Ingenieurwissenschaft

Ingenieurwissenschaft

Als Ingenieurwissenschaften (auch Ingenieurwesen) werden diejenigen Wissenschaften bezeichnet, die sich in ihrem Bereich mit der Forschung und der technischen Entwicklung oder auch Konstruktion sowie der Produktionstechnik beschäftigen und dabei naturwissenschaftliche Erkenntnisse meist anwendungsorientiert erforschen und praktisch anwenden. Die klassischen Ingenieurwissenschaften sind das Bauingenieurwesen (einschl. Vermessungswesen), der Maschinenbau und die Elektrotechnik. Historisch bedeutsam sind außerdem der Bergbau, das Hüttenwesen (Metallurgie) und das Markscheidewesen. Die Architektur vereint Elemente der Ingenieurwissenschaften mit jenen der bildenden Kunst. Hinzugezählt werden auch die jüngeren Studiengänge Sicherheitstechnik, Haus- und Gebäudetechnik, das Chemieingenieurwesen, die Verfahrenstechnik, sowie die Feinwerktechnik. Es existieren in unterschiedlichen Bereichen Überschneidungen zwischen diesen Disziplinen, so dass die Übergänge fließend sind. Besonders deutlich wird dies bei der Physikalischen Technik.

Das Wirtschaftsingenieurwesen kombiniert Wirtschaftswissenschaften (Betriebswirtschaftslehre und Volkswirtschaftslehre), Rechtswissenschaften und eine oder mehrere Ingenieurwissenschaften in einem eigenen, interdisziplinären, wissenschaftlichen Studium. Ähnliches gilt für den Studiengang des Patentingenieurwesens.

Strittig ist, ob bzw. inwieweit die Informatik bzw. der Teilbereich des Software Engineering bereits eine Ingenieurwissenschaft ist.

Inhaltsverzeichnis

Selbstverständnis

Die Ingenieurwissenschaften sind angewandte Wissenschaften. Forschung wird meist in Bezug zu praktisch einsetzbaren Technologien, Verfahren, Methoden, Anwendungen oder Geräten betrieben. Es wird auch Grundlagenforschung betrieben, aber der quantitativ größte Arbeitsbereich liegt in der praktischen Umsetzung naturwissenschaftlicher Erkenntnisse bei der Realisierung technischer Produkte oder Verfahren.

• Erfasste Daten:
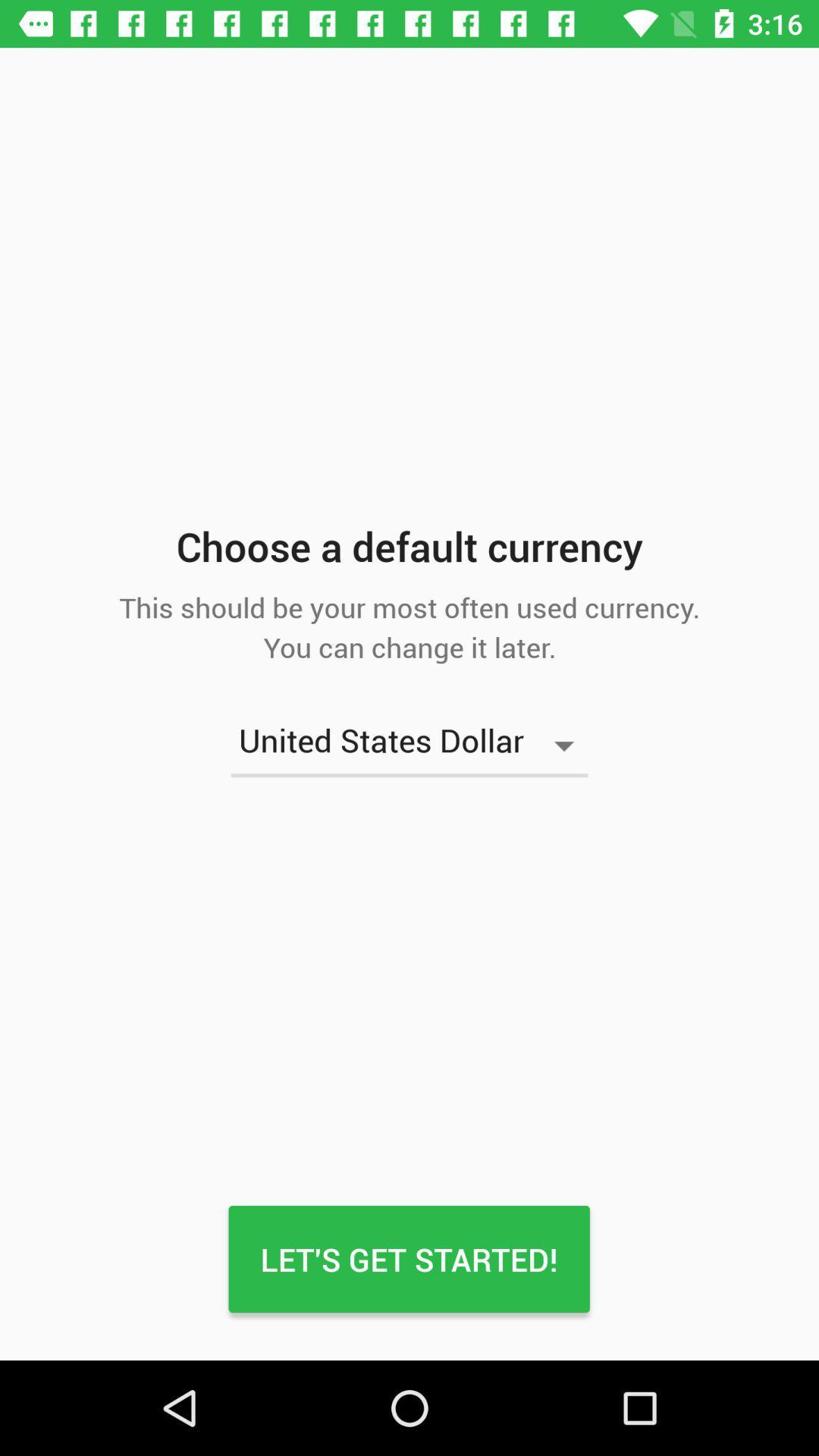 Image resolution: width=819 pixels, height=1456 pixels. I want to click on the let s get, so click(408, 1259).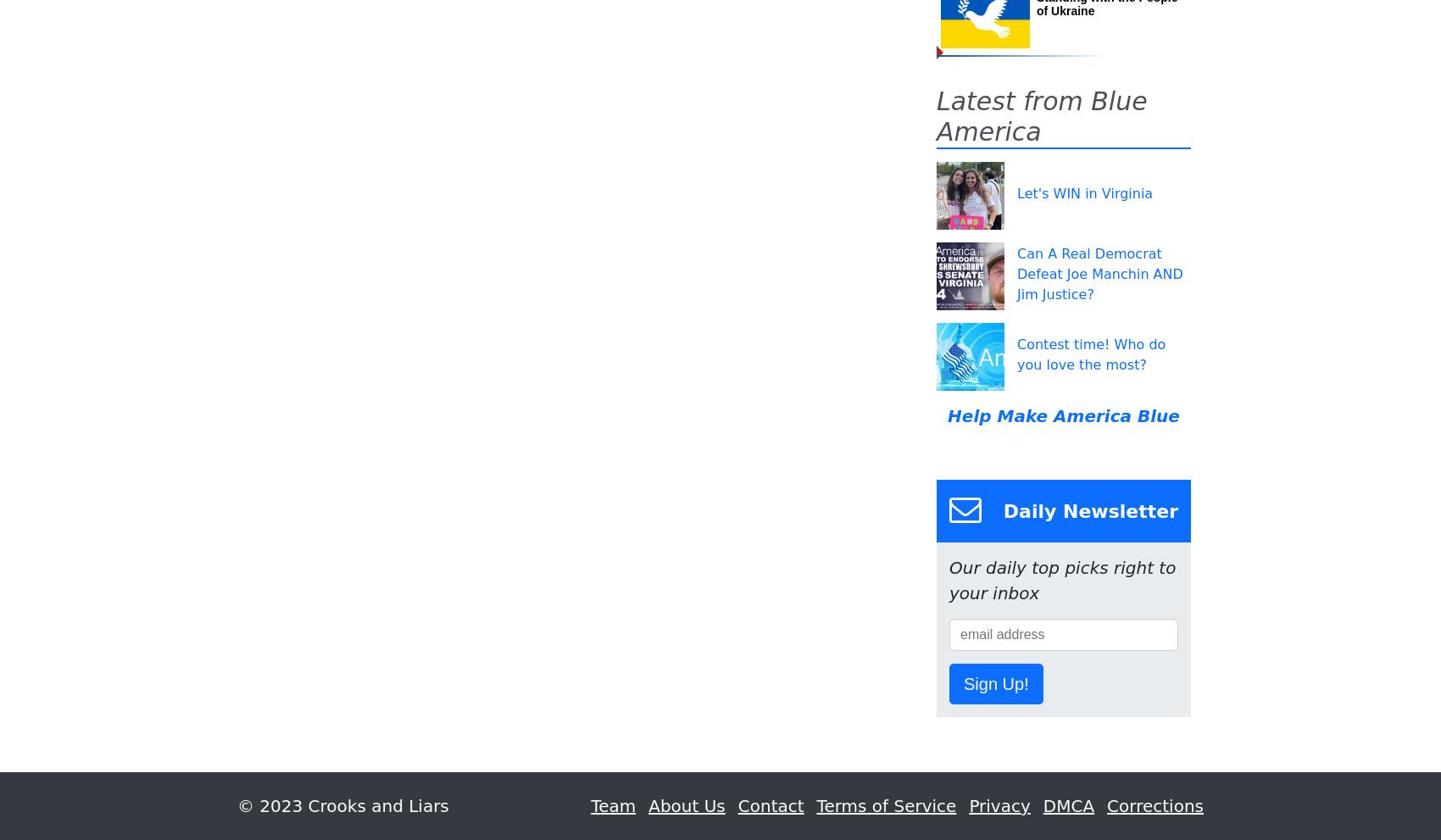  Describe the element at coordinates (1067, 805) in the screenshot. I see `'DMCA'` at that location.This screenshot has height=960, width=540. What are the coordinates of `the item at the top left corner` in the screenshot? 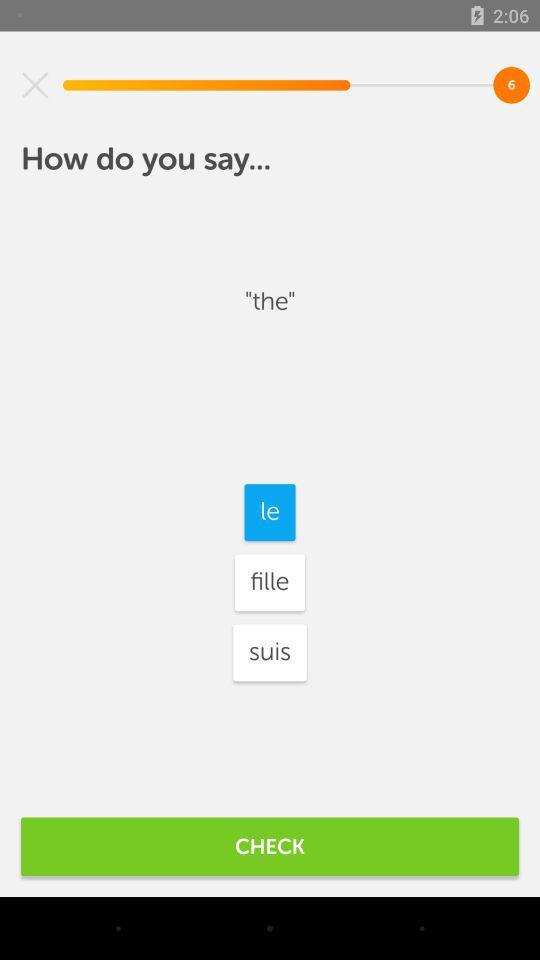 It's located at (35, 85).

• Aufgaben:
A - Beantworte mit Hilfe des Textes über die Ingenieurwissenschaften kurz diese Fragen:
(i) Welche Fächer zählen zu den klassischen Ingenieurwissenschaften?
(ii) Was verbindet das Wirtschaftsingenieurwesen in einem eigenen Studium?
(iii) Wo liegt der größte Arbeitsbereich der Ingenieurwissenschaften?
B - Warum sind die Übergänge zwischen den einzelnen Fächern laut dem Text über die Ingenieurwissenschaften fließend? Erkläre es in ein bis drei Sätzen.
C - Schreib den Text über die Ingenieurwissenschaften nach dem letzten Satz weiter.

• Lösungen:
A -
(i) Das Bauingenieurwesen (einschließlich Vermessungswesen), der Maschinenbau und die Elektrotechnik.
(ii) Es verbindet Wirtschaftswissenschaften (Betriebswirtschaftslehre und Volkswirtschaftslehre), Rechtswissenschaften und eine oder mehrere Ingenieurwissenschaften.
(iii) Er liegt in der praktischen Umsetzung naturwissenschaftlicher Erkenntnisse bei der Realisierung technischer Produkte oder Verfahren.

B - Zwischen den Fächern gibt es in unterschiedlichen Bereichen Überschneidungen. Deshalb sind die Übergänge fließend. Besonders deutlich zeigt sich das bei der Physikalischen Technik.

C -
Bei der Realisierung der reinen Theorie müssen die Ingenieurwissenschaften trotz der wissenschaftlichen Bemühungen notwendigerweise Kompromisse eingehen. Im Universum gibt es abgesehen von digitaler Information keinerlei Möglichkeit der exakten Berechnung. Daher versuchen die Ingenieurwissenschaften, praktikable Verfahren zu finden, um die technischen Vorgänge sicher zu beherrschen. In der Regel geschieht dies dadurch, dass reale und daher mathematisch zu komplexe Aufgaben durch Annahmen vereinfacht werden, wobei durch Fehlerrechnung unter Berücksichtigung der Fehlerfortpflanzung und eventuellen Fehlerkorrekturverfahren die Fehlergrenze mit genügend geringer Irrtumswahrscheinlichkeit sichergestellt wird. Zudem bemüht man sich, durch zusätzliche Sicherheitsfaktoren bei den Berechnungen Unwägbarkeiten vorzubeugen. Die Einkalkulierung von Fehlern begründete oft die Meinung, Ingenieurwissenschaften wären keine exakte Wissenschaft. Die theoretischen Modelle sind jedoch exakt; es fehlt nur eine ideal passende Realität.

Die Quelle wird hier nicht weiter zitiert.